All BatteryProtection limits are applied additionally to the BMS limits, i.e. the minimum of all values wins.

Hope that clarifies the features.

To wire OpenEMS Components with each other by Component-ID (e.g. the Battery Components ‘battery0’ requires a Reference to the Modbus Bridge ‘modbus0’), they need a so called ‘target’ filter (see the OSGI Reference 112.3.10 Selecting Target Services).

OpenEMS Components set this target filter automatically using the method you mentioned. A target filter counts as a Component configuration, and a side effect of applying a new configuration is, that the Component will be reinstantiated (as long as there is no ‘@Modified’ method defined).

This means: when the activate method on AbstractOpenemsModbusComponent returns true, the Component configuration was changed, which means the Component will be deativated and activated again. In that case it is feasible to not execute any other tasks in the activate-method. This is true especially for running a task, etc… You will find appropriate code in many places in OpenEMS.


Hi Stefan

Thank you very much for this information - makes it a lot clearer!

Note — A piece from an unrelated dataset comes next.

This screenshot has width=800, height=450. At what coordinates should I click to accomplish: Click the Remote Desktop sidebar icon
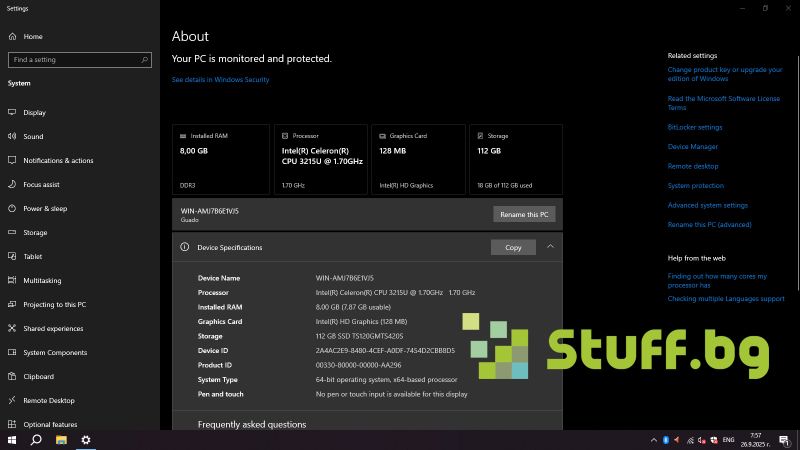click(x=12, y=401)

In the BatteryProtection, if we are only able to specify certain values (e.g because the manufacturer didn’t provide us with a threshold cell voltage under which the battery should be charged), is it possible to leave these values blank? (i.e will it function correctly if only certain of the BatteryProtection values are defined?

Hi Stefan,

I have run into an issue when testing our ESS where it stopped charging at SOC=98% and the inverter (KACO) reports ‘Charge cut-off voltage reached’.

The funny thing is that the total battery voltage is below the Battery.ChannelId.CHARGE_MAX_VOLTAGE and the max cell voltage is below the limits in the BatteryProtection getForceDischargeParams. So this is puzzling.

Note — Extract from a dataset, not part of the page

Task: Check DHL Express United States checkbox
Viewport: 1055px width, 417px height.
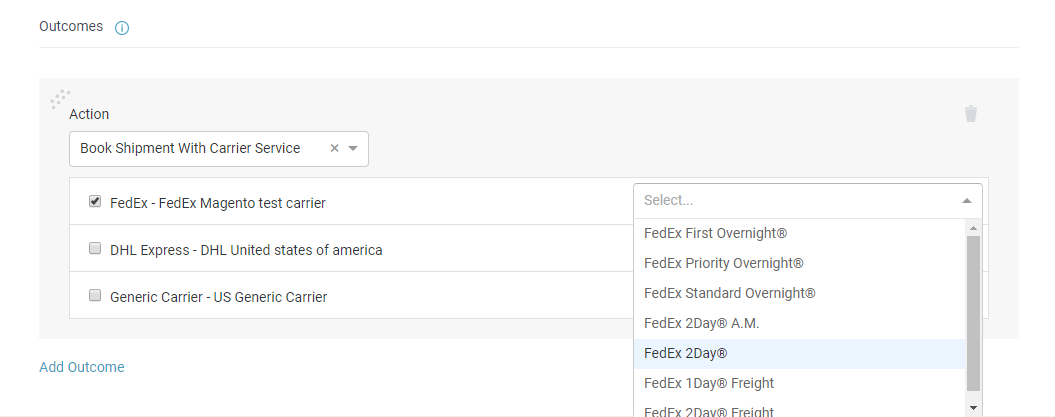Action: 95,248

I did not specify many of the BatteryProtection parameters and left most of these blank (didn’t override them in the definition).
I notice when I examine the channels using MQTT that many channels like BP_CHARGE_MAX_VOLTAGE and BP_CHARGE_MAX_TEMPERATURE have defaulted to a value of 180. These are the BP channels where I didn’t specify a value.

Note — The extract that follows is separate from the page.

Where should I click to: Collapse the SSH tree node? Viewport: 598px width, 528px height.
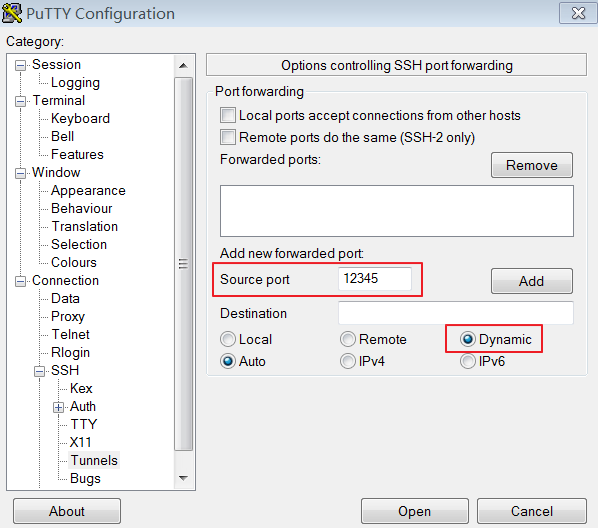[39, 371]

I am wondering if this could be the source of my problem. And if the BatteryProtection could be stopping the system from charging because these values are being exceeded. I am not totally convinced because the system did indeed charge previously and this did not stop it… but in any case I would like to understand why the values default to 180.

Hi Thomas,

the Battery-Protection only works on the Battery-side. In your case it seems like you are exceeding the DC voltage on the Battery-Inverter side. This is not covered by the BatteryProtection (as it does not know anything about the used Battery-Inverter).

We have an internal dev project on implementing something similar like the Battery-Protection on a Battery-Inverter or rather Generic-ESS level, but nothing published yet.

If you know, that (for now) you anyway only use the Battery in combination with the KACO Battery-Inverter, I would just define the BatteryProtection limits so that it can never exceed the KACO Battery-Inverter limits.